El precio de una acción, un CEDEAR o un bono no lo fija ninguna empresa, ningún gobierno ni ninguna autoridad central. Lo fija el cruce constante entre quienes quieren comprar y quienes quieren vender. Esa es toda la maquinaria — el resto son detalles.
Cómo funciona
- Cuando hay más gente queriendo comprar un activo que gente queriendo venderlo, el precio sube.
- Cuando pasa lo contrario —más gente quiere vender que comprar— el precio baja.
Es la misma lógica de oferta y demanda que opera sobre el dinero en la inflación, pero ahora aplicada al precio de un activo específico.
El ejemplo
Si de repente muchos inversores creen que una empresa va a crecer y quieren comprar sus acciones, pero pocos quieren vender las que tienen, el precio empieza a subir hasta que ese desequilibrio se equilibra. Lo mismo pasa al revés cuando hay malas noticias y todos quieren vender.

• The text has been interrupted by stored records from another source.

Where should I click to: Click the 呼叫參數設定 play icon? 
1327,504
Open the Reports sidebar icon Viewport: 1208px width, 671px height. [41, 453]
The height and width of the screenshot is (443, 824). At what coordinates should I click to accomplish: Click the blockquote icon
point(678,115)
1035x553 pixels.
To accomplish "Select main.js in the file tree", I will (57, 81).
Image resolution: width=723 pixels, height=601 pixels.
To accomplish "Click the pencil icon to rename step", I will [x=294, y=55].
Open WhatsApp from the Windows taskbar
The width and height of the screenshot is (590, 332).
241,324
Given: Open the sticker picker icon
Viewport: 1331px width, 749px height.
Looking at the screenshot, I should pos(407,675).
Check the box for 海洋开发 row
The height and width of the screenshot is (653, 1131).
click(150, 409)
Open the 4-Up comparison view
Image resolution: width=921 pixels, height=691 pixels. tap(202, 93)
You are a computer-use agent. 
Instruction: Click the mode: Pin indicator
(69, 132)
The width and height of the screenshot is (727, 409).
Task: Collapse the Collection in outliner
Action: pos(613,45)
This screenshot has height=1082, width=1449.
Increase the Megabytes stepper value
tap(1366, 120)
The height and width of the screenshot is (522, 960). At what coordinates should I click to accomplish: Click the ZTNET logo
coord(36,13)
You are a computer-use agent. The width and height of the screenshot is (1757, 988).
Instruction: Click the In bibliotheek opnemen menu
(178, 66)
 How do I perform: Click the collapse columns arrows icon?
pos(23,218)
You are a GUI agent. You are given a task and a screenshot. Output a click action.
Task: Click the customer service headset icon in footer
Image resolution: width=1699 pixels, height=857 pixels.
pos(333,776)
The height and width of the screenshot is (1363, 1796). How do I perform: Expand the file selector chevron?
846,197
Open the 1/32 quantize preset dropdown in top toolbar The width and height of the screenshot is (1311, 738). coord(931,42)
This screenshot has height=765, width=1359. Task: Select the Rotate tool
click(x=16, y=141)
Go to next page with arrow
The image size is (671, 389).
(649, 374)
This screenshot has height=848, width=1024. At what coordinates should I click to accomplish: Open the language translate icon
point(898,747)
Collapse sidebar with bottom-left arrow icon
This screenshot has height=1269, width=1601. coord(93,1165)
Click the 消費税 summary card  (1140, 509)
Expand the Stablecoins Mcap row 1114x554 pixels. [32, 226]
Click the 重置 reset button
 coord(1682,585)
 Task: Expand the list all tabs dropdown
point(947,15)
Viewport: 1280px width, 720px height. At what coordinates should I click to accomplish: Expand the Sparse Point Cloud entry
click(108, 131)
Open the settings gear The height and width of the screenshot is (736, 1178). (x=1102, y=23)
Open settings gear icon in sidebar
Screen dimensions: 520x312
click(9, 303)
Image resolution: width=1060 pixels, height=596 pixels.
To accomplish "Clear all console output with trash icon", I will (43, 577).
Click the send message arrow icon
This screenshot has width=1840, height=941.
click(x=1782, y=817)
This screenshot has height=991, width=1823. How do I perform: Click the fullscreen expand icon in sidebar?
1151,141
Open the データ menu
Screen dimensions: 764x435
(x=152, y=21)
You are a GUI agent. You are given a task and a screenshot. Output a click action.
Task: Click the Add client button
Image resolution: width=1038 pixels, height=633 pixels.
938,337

Este mecanismo se repite todos los días, todo el tiempo, en cada activo que cotiza en el mercado.
Por qué te importa
Porque desarma un montón de mitos. El precio no es "lo que la empresa vale" ni "lo que alguien decidió": es el punto donde, en este instante, la cantidad de compradores y vendedores se equilibra. Entender esto es el primer paso para leer cualquier movimiento de precio sin misticismos.